L’affaire est passée un peu sous les radars compte tenu de l’actualité. Pour autant, fin mai, on apprenait que la Commission européenne menaçait Fret SNCF de rembourser plus de 5 milliards d’euros, soit l’équivalent de ce que l’entreprise avait reçu de l’Etat entre 2007 et 2019.

La Commission considère qu’il s’agit de subventions de nature à fausser la concurrence. Evidemment, cela a été « panique à bord ». Le Gouvernement, les syndicats cheminots, les députés et sénateurs ont sonné l’alarme. Le fret ferroviaire français est en danger, de même que la pérennité de l’entreprise et les emplois directs au nombre de près de 5 000.

Le 24 mai, le ministre des Transports, dévoilait le plan pour éviter le pire. Disparition de l’entreprise Fret SNCF mais création d’une nouvelle entité, limitation des licenciements (mais licenciements quand même) et cession de 20% de l’activité à deux concurrents. Dont la Deutsche Bahn qui est aussi, au passage, sous le coup d’une enquête de la Commission européenne.

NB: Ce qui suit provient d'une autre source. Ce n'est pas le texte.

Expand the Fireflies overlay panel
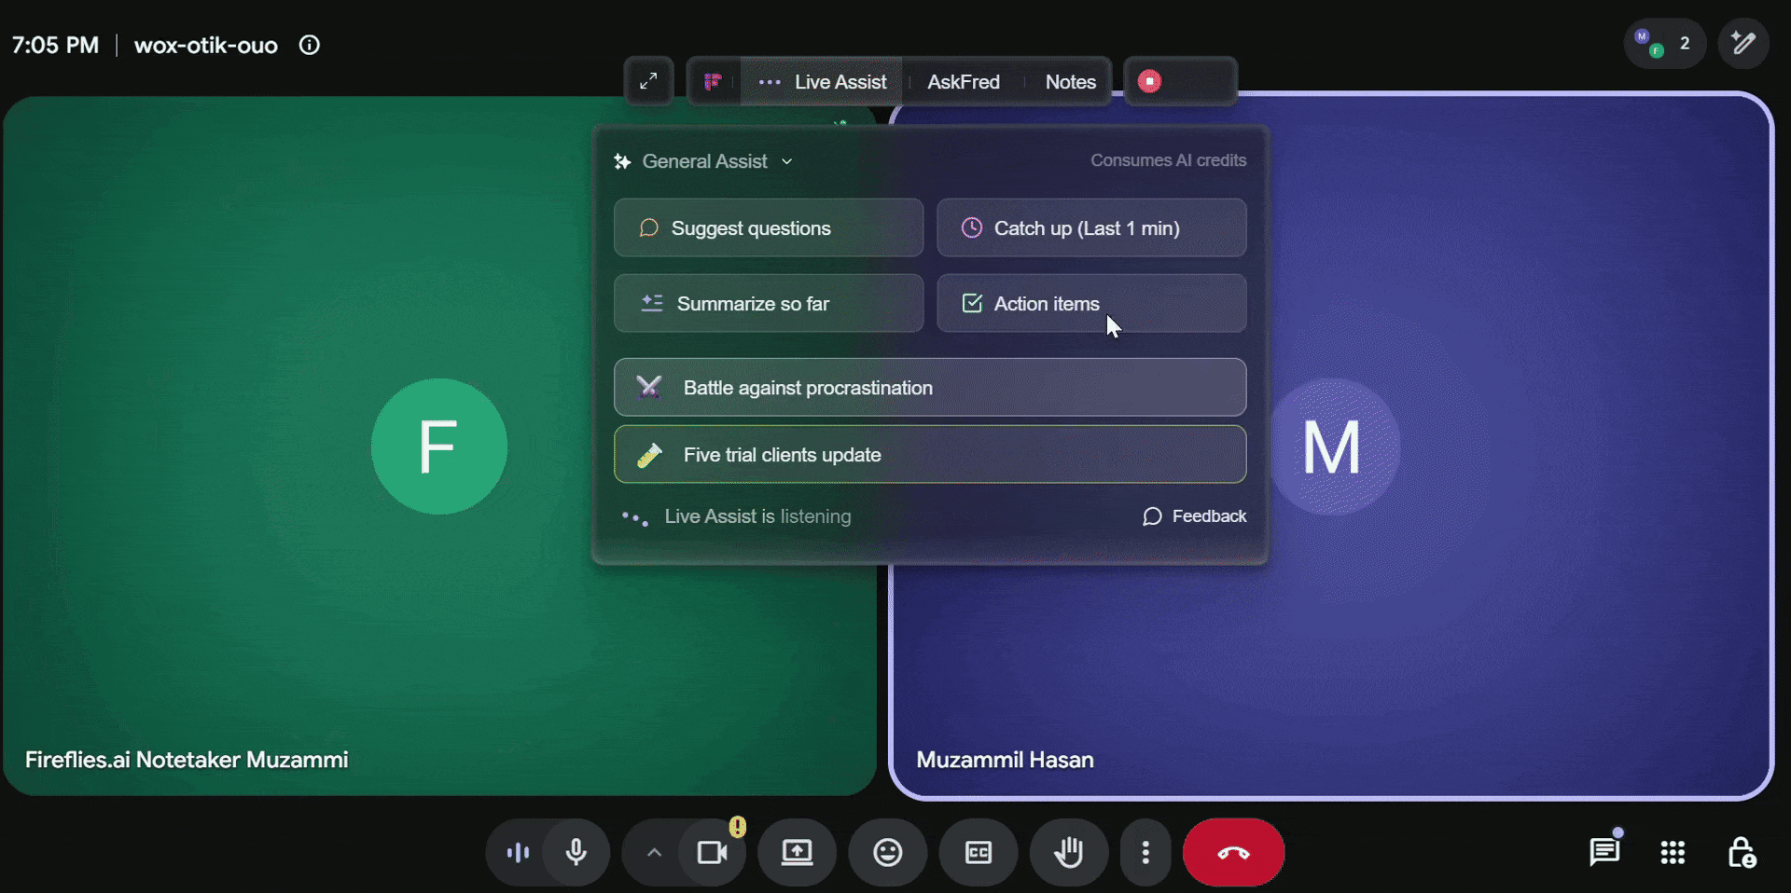Viewport: 1791px width, 893px height. point(648,81)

Le 24 mai, pile le jour où le secteur des transports routiers remettait sa feuille de route de décarbonation au Ministre. Ce qui explique peut-être la remise expresse ce jour-là (voir l’édito : « Vous avez deux minutes »).

Pourtant, les acteurs du transport routier accompagnés des constructeurs de poids lourds, et des énergéticiens, ont unanimement souligné qu’au-delà du verdissement des flottes de camions, un levier puissant de décarbonation était le « verdissement du fret » dont faisait partie intégrante…le report modal (rail ou fleuve).

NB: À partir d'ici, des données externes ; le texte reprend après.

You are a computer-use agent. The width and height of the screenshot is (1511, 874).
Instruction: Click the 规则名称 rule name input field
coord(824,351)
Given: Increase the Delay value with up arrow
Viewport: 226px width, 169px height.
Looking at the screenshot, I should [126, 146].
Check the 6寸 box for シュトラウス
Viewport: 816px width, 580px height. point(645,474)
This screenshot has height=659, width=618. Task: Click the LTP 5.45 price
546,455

Rien de surprenant à cela. Il n’y a que ceux qui connaissent mal le transport routier de marchandises ou encore des personnes de très mauvaise foi qui peuvent encore aujourd’hui opposer le rail à la route. Chaque mode a ses spécificités, ses domaines de pertinence, et clairement la logique est celle de la complémentarité.

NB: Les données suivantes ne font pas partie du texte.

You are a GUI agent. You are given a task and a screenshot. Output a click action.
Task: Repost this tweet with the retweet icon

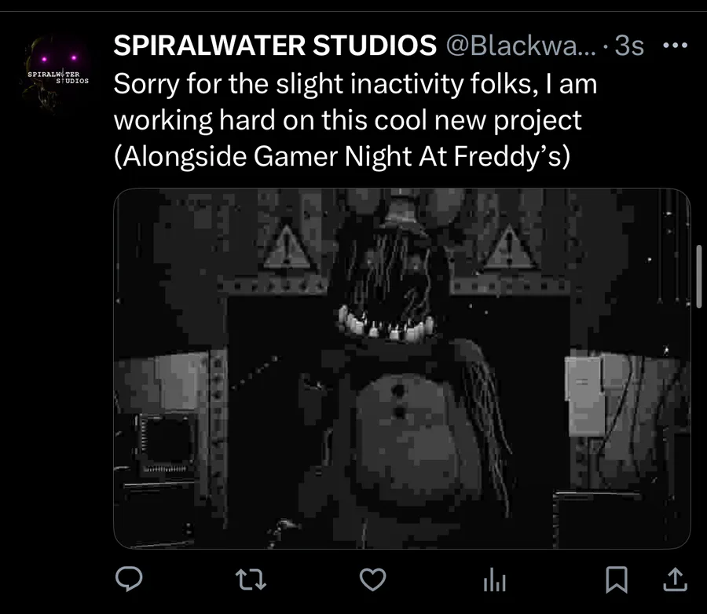click(x=249, y=579)
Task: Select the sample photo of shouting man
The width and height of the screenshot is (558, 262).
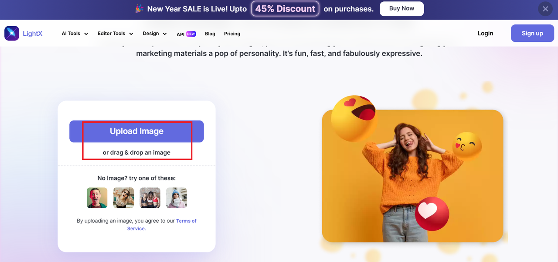Action: (x=97, y=198)
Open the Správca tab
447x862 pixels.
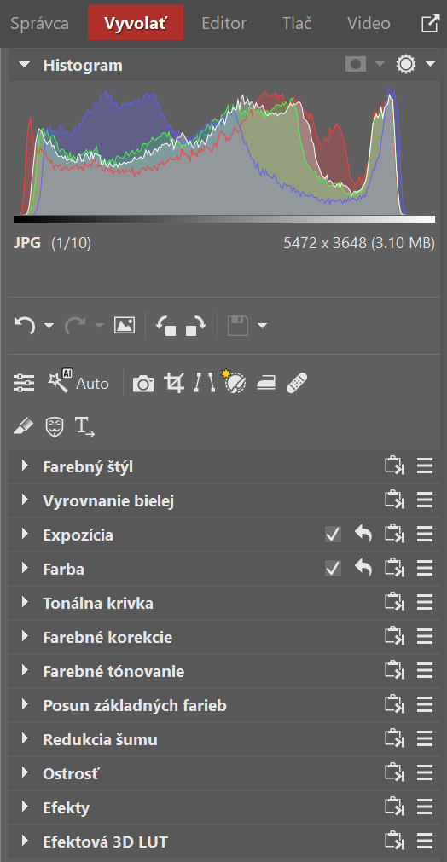coord(39,24)
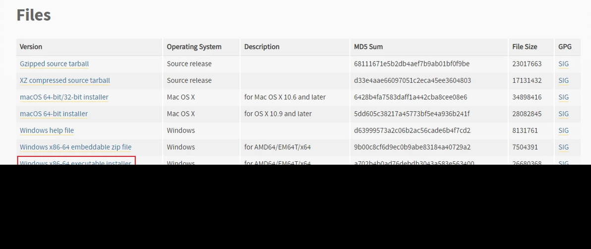Open SIG link for Gzipped source tarball
The width and height of the screenshot is (591, 249).
pyautogui.click(x=563, y=63)
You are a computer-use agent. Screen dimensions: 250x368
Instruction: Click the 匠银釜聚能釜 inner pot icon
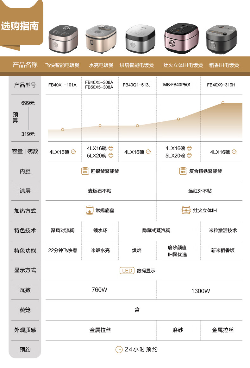click(x=85, y=171)
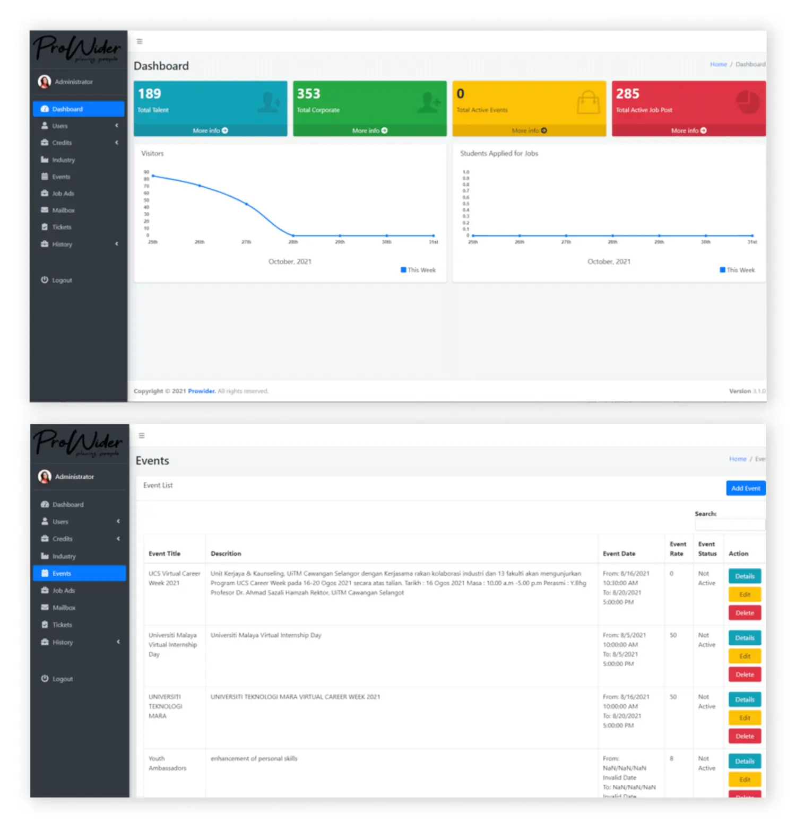Toggle This Week legend in the Visitors chart
The width and height of the screenshot is (796, 833).
tap(418, 270)
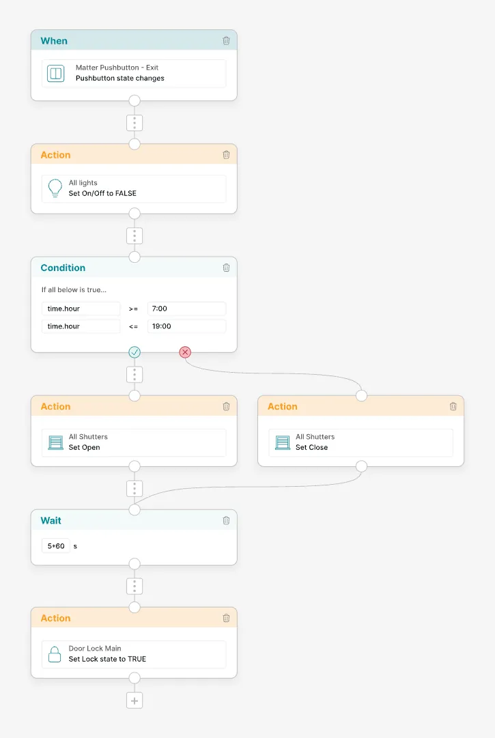Edit the 7:00 time value field

click(186, 309)
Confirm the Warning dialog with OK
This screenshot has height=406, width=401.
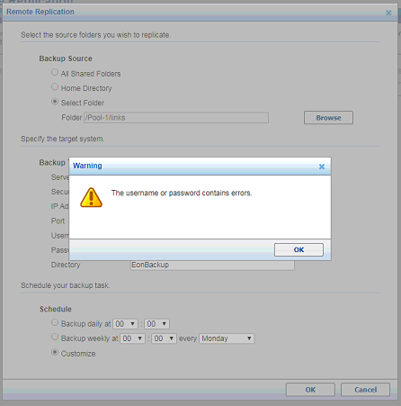tap(299, 249)
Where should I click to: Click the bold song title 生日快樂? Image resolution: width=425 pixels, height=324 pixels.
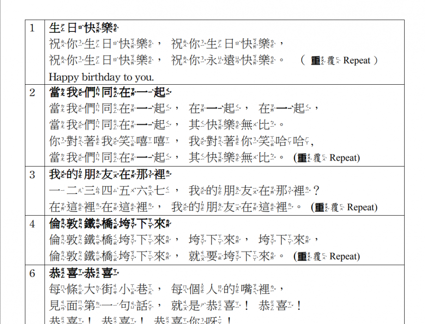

Il est important de rappeler que dans le ferroviaire et surtout dans le transport combiné, ce sont les transporteurs routiers qui sont les principaux clients ! D’ailleurs de plus en plus de transporteurs routiers transfèrent une partie de leur flux sur le train.

La principale différence réside sans doute que le transport routier de marchandises est composé d’entreprises privées et que le transport ferroviaire a besoin de subventions publiques pour perdurer. Et ce, même si l’Europe ne cesse, là aussi, de pousser à l’ouverture à la concurrence.

Longtemps il a été question de taxer et contraindre la route pour favoriser le développement du fret ferroviaire. L’histoire démontre que cela n’a jamais marché. La part modale du fer n’a cessé de se réduire. Et qu’on ne vienne pas, là aussi, nous expliquer que c’est à cause de la « concurrence déloyale » des camions.

Les raisons sont autres et de nature structurelle.

A l’heure où se profilent de nouvelles taxes alourdissant la charge fiscale des entreprises de transport routier, avec pour seul effet de continuer à obérer leur compétitivité et retarder leur transition énergétique, il est bon de rappeler, sans polémique, que cela ne va pas relancer le fret ferroviaire ou encore, comme les objectifs affichés, le doubler à horizon 2030.

Cela ne fera que favoriser la concurrence étrangère d’entreprises de transport routier.

Et si peut-être, aux yeux des instances européennes, ce sont les consommateurs finaux qui y gagneront, les citoyens, eux, perdront à tous les coups.